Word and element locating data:
+---+

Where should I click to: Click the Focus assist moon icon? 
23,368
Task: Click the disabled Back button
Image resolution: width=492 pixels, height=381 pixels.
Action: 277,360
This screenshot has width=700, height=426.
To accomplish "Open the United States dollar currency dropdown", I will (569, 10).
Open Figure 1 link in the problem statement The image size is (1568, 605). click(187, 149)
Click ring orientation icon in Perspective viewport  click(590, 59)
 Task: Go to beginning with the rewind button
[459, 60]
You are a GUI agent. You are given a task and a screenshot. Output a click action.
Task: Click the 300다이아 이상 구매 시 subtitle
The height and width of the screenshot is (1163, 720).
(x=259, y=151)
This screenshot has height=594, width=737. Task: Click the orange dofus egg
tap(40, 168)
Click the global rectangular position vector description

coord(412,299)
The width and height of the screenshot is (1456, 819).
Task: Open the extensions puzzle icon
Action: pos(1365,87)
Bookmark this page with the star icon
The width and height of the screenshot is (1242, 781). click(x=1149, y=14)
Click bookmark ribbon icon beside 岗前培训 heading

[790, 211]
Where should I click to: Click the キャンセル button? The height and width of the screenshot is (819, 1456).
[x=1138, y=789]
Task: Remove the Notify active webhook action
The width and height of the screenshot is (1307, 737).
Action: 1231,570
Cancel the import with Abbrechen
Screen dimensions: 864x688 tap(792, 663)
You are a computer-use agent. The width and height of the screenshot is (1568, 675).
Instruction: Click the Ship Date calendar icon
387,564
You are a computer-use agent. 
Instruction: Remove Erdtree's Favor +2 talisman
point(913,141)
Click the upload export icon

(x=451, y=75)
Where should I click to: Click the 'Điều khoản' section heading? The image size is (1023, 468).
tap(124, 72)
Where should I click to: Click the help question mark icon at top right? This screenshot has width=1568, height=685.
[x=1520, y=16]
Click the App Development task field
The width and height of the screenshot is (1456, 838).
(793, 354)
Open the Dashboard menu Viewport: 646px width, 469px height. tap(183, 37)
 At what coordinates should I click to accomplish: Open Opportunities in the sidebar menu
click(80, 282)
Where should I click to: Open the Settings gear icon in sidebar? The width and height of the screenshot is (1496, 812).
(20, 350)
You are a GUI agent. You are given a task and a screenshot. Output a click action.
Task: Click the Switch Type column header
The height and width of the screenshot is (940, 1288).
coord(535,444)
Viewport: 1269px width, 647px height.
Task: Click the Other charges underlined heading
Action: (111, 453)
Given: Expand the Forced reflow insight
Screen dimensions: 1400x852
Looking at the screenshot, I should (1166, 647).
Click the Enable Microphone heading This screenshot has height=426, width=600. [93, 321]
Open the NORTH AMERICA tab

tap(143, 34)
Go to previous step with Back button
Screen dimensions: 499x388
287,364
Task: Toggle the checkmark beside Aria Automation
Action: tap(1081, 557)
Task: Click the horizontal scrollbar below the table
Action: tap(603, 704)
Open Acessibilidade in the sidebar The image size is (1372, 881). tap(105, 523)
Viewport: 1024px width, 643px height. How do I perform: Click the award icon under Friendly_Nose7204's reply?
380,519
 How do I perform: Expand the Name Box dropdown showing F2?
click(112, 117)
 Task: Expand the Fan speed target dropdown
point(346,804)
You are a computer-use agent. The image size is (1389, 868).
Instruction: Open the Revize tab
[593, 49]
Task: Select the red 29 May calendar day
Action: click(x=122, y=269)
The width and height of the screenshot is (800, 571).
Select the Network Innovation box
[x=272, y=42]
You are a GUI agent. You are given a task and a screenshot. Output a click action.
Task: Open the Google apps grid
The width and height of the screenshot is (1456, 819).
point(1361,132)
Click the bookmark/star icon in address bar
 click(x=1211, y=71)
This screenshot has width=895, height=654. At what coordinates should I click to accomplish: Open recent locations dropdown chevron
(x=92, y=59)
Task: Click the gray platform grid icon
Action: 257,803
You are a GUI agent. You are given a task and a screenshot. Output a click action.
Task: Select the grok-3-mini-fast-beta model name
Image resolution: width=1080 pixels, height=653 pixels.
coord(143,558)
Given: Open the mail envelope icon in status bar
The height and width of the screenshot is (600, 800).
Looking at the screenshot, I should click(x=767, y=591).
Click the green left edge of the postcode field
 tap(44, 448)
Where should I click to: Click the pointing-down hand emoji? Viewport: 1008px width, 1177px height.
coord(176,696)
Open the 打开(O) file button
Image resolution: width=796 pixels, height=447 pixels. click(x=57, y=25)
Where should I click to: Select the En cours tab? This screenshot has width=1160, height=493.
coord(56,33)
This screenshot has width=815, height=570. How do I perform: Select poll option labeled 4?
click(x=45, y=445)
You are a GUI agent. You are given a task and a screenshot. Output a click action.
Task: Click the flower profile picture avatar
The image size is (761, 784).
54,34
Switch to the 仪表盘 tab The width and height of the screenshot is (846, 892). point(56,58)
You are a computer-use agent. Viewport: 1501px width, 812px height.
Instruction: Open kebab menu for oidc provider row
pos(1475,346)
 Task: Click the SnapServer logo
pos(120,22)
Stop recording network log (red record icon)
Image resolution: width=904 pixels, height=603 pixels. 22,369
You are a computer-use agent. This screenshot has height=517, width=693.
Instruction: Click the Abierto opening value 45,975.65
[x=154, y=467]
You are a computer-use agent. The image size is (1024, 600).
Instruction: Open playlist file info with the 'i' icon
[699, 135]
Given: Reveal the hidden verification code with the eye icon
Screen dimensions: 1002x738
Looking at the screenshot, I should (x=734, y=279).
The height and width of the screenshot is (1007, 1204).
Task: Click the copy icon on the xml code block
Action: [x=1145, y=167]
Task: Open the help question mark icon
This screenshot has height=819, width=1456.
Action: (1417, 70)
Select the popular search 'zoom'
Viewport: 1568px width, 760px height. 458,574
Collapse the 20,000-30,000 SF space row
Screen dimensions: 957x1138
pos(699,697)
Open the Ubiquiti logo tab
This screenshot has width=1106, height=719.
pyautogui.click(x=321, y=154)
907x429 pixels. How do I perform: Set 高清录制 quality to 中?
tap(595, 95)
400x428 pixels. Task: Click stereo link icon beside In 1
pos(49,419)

+---+

Substitute "overflow menu" for "kebab menu" in the lines running from the one that contains "Switch to the" through the one that contains "pos(1475,346)", both included. Write those lines out again with nothing else changed.

Task solution:
Switch to the 仪表盘 tab The width and height of the screenshot is (846, 892). point(56,58)
You are a computer-use agent. Viewport: 1501px width, 812px height.
Instruction: Open overflow menu for oidc provider row
pos(1475,346)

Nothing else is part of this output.